In October 2012, Hurricane Sandy made landfall near Atlantic City and caused devastation throughout the state, particularly at the Jersey Shore. At that time, widespread power outages lasted for days, while other areas were left powerless for over a week. Mantoloking and Seaside Heights were two of the most adversely affected towns by flooding.

In 2014, Super Bowl 48 took place at MetLife Stadium in East Rutherford, New Jersey.

In 2018, Phil Murphy became governor.

== 2020s ==
As with everywhere else, the year 2020 in New Jersey was largely overshadowed by the COVID-19 pandemic. There were over 2 million confirmed cases in New Jersey, and over 30,000 deaths, as schools and businesses were closed down in order to stop the virus's spread. Governor Phil Murphy lifted the COVID-19 health emergency in New Jersey in 2022.

In 2023, Lieutenant Governor Sheila Oliver suddenly died in office, and was replaced by Tahesha Way.

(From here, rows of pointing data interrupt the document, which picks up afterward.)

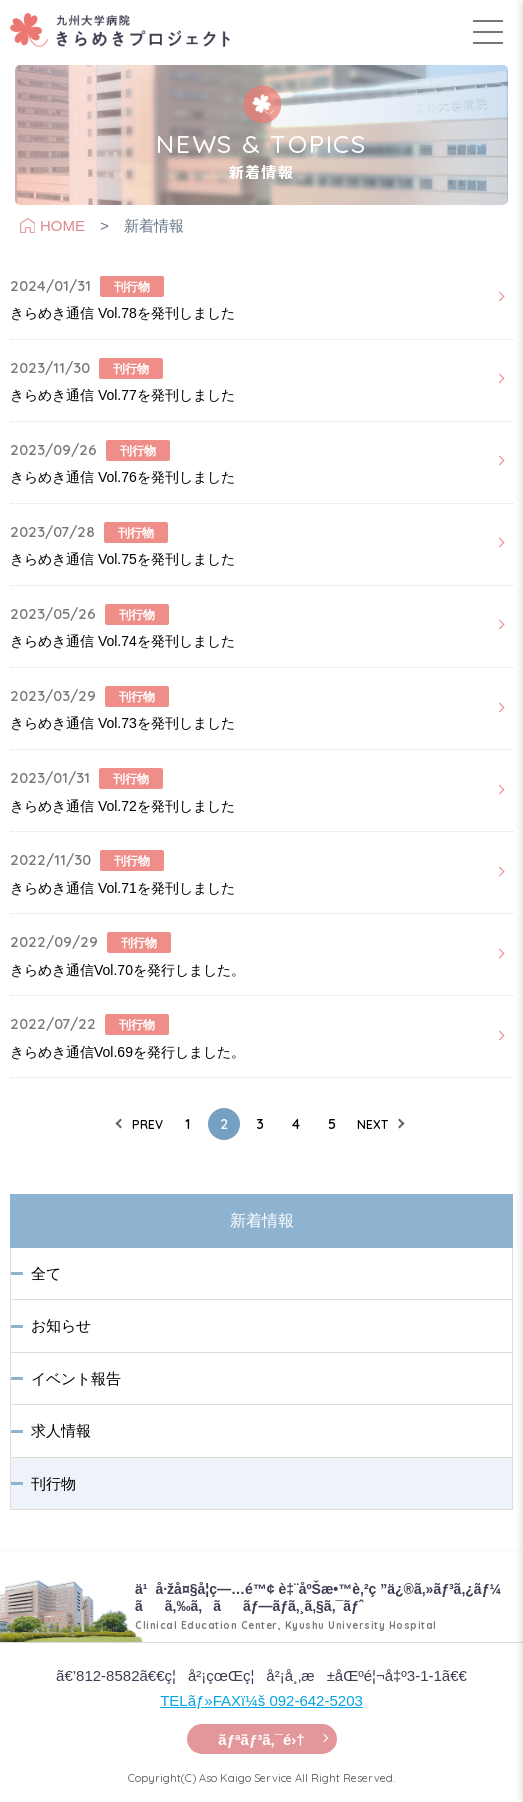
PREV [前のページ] (147, 1124)
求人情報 (61, 1430)
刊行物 (53, 1483)
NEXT (372, 1124)
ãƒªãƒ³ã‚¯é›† (261, 1739)
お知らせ (61, 1325)
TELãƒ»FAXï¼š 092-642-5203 (261, 1700)
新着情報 (262, 1220)
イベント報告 (76, 1378)
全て (46, 1273)
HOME (62, 225)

In 2024, U.S. Senator Bob Menendez was forced to resign after a corruption scandal. Menendez was sentenced to 11 years in prison. Voters elected Andy Kim to take his place.

From March 31 to April 1, 2025, Cory Booker, the now-senior U.S. Senator from New Jersey, delivered the longest speech in United States Senate history, at 25 hours and 5 minutes, in protest of the second presidency of Donald Trump. May 2025 saw a month-long crisis at Newark Liberty International Airport, and a strike that suspended NJ Transit's rail network for a weekend.

In 2026, Mikie Sherrill became Governor of New Jersey; she is the second woman (after Christine Todd Whitman) to hold that office.

MetLife Stadium hosted multiple matches for the 2026 FIFA World Cup, including the final.